Problem: Copy the material below word for word, keeping every line in its original order.

Saved dataset items
++++
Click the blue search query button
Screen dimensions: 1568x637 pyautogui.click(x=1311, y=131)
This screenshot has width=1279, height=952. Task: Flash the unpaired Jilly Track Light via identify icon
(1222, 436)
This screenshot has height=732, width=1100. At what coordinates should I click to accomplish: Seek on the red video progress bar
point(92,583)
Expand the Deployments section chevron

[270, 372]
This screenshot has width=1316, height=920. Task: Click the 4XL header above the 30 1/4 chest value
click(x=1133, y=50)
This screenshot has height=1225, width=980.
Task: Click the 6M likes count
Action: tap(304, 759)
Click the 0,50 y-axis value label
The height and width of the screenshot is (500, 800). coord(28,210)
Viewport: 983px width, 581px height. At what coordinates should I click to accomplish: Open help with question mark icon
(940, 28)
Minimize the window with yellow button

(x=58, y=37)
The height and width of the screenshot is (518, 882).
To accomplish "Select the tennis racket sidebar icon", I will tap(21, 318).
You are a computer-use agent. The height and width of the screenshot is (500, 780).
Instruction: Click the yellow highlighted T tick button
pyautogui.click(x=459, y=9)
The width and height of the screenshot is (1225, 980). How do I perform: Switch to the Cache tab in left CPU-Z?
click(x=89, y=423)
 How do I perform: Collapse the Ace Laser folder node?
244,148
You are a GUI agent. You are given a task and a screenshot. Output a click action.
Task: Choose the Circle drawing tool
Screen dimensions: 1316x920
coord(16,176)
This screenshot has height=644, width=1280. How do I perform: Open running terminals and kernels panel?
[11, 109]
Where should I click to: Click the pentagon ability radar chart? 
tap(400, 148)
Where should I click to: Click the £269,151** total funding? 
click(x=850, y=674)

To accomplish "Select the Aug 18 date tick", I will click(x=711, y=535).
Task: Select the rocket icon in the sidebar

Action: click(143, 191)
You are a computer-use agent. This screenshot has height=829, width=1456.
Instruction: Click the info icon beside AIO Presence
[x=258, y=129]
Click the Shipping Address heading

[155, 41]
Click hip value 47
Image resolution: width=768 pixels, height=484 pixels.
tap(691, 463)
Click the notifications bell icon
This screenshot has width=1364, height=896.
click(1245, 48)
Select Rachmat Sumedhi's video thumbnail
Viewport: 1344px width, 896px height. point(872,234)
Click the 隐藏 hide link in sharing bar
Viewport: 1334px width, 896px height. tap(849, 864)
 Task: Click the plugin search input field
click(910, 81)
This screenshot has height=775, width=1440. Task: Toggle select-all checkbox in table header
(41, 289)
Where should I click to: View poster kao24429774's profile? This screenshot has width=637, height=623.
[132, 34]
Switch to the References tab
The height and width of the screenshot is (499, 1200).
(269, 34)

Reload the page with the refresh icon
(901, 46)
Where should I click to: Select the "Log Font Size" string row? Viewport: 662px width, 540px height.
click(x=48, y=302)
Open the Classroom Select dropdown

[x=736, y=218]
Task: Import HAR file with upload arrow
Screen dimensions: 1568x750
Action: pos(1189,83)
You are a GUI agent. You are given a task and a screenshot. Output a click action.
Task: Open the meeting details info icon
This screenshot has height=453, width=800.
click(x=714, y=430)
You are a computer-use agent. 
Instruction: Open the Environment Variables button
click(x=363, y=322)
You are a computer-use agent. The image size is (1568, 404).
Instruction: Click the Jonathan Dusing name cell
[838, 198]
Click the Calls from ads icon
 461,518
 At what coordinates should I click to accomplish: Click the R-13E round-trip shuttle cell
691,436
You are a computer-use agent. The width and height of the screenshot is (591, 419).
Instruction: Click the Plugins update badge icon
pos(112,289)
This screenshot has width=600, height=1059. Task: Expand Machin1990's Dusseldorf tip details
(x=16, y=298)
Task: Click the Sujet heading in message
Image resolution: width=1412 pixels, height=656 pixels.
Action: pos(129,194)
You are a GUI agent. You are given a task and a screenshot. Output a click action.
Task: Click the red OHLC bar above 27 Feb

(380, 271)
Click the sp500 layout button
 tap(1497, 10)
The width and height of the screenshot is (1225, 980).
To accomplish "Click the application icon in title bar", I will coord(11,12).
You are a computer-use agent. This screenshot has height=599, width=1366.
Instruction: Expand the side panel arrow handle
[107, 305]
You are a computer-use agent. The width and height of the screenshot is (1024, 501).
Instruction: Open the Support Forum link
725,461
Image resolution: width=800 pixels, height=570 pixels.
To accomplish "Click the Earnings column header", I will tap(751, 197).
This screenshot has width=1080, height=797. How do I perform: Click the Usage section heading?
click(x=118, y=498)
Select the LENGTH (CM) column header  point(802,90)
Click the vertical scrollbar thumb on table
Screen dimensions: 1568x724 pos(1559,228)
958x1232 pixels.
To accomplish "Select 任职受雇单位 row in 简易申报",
++++
Exercise answer:
Click the blue search query button
Screen dimensions: 1568x637 pyautogui.click(x=1311, y=131)
This screenshot has width=1279, height=952. Task: Flash the unpaired Jilly Track Light via identify icon
(1222, 436)
This screenshot has height=732, width=1100. At what coordinates should I click to accomplish: Seek on the red video progress bar
point(92,583)
Expand the Deployments section chevron

[270, 372]
This screenshot has width=1316, height=920. Task: Click the 4XL header above the 30 1/4 chest value
click(x=1133, y=50)
This screenshot has height=1225, width=980.
Task: Click the 6M likes count
Action: tap(304, 759)
Click the 0,50 y-axis value label
The height and width of the screenshot is (500, 800). coord(28,210)
Viewport: 983px width, 581px height. At what coordinates should I click to accomplish: Open help with question mark icon
(940, 28)
Minimize the window with yellow button

(x=58, y=37)
The height and width of the screenshot is (518, 882).
To accomplish "Select the tennis racket sidebar icon", I will tap(21, 318).
You are a computer-use agent. The height and width of the screenshot is (500, 780).
Instruction: Click the yellow highlighted T tick button
pyautogui.click(x=459, y=9)
The width and height of the screenshot is (1225, 980). How do I perform: Switch to the Cache tab in left CPU-Z?
click(x=89, y=423)
 How do I perform: Collapse the Ace Laser folder node?
244,148
You are a GUI agent. You are given a task and a screenshot. Output a click action.
Task: Choose the Circle drawing tool
Screen dimensions: 1316x920
coord(16,176)
This screenshot has height=644, width=1280. How do I perform: Open running terminals and kernels panel?
[11, 109]
Where should I click to: Click the pentagon ability radar chart? 
tap(400, 148)
Where should I click to: Click the £269,151** total funding? 
click(x=850, y=674)

To accomplish "Select the Aug 18 date tick", I will click(x=711, y=535).
Task: Select the rocket icon in the sidebar

Action: click(143, 191)
You are a computer-use agent. This screenshot has height=829, width=1456.
Instruction: Click the info icon beside AIO Presence
[x=258, y=129]
Click the Shipping Address heading

[155, 41]
Click hip value 47
Image resolution: width=768 pixels, height=484 pixels.
tap(691, 463)
Click the notifications bell icon
This screenshot has width=1364, height=896.
click(1245, 48)
Select Rachmat Sumedhi's video thumbnail
Viewport: 1344px width, 896px height. point(872,234)
Click the 隐藏 hide link in sharing bar
Viewport: 1334px width, 896px height. tap(849, 864)
 Task: Click the plugin search input field
click(910, 81)
This screenshot has height=775, width=1440. Task: Toggle select-all checkbox in table header
(41, 289)
Where should I click to: View poster kao24429774's profile? This screenshot has width=637, height=623.
[132, 34]
Switch to the References tab
The height and width of the screenshot is (499, 1200).
(269, 34)

Reload the page with the refresh icon
(901, 46)
Where should I click to: Select the "Log Font Size" string row? Viewport: 662px width, 540px height.
click(x=48, y=302)
Open the Classroom Select dropdown

[x=736, y=218]
Task: Import HAR file with upload arrow
Screen dimensions: 1568x750
Action: pos(1189,83)
You are a GUI agent. You are given a task and a screenshot. Output a click action.
Task: Open the meeting details info icon
This screenshot has height=453, width=800.
click(x=714, y=430)
You are a computer-use agent. 
Instruction: Open the Environment Variables button
click(x=363, y=322)
You are a computer-use agent. The image size is (1568, 404).
Instruction: Click the Jonathan Dusing name cell
[838, 198]
Click the Calls from ads icon
 461,518
 At what coordinates should I click to accomplish: Click the R-13E round-trip shuttle cell
691,436
You are a computer-use agent. The width and height of the screenshot is (591, 419).
Instruction: Click the Plugins update badge icon
pos(112,289)
This screenshot has width=600, height=1059. Task: Expand Machin1990's Dusseldorf tip details
(x=16, y=298)
Task: Click the Sujet heading in message
Image resolution: width=1412 pixels, height=656 pixels.
Action: pos(129,194)
You are a GUI agent. You are given a task and a screenshot. Output a click action.
Task: Click the red OHLC bar above 27 Feb

(380, 271)
Click the sp500 layout button
 tap(1497, 10)
The width and height of the screenshot is (1225, 980).
To accomplish "Click the application icon in title bar", I will coord(11,12).
You are a computer-use agent. This screenshot has height=599, width=1366.
Instruction: Expand the side panel arrow handle
[107, 305]
You are a computer-use agent. The width and height of the screenshot is (1024, 501).
Instruction: Open the Support Forum link
725,461
Image resolution: width=800 pixels, height=570 pixels.
To accomplish "Click the Earnings column header", I will tap(751, 197).
This screenshot has width=1080, height=797. How do I perform: Click the Usage section heading?
click(x=118, y=498)
Select the LENGTH (CM) column header  point(802,90)
Click the vertical scrollbar thumb on table
Screen dimensions: 1568x724 pos(1559,228)
958x1232 pixels.
To accomplish "Select 任职受雇单位 row in 简易申报",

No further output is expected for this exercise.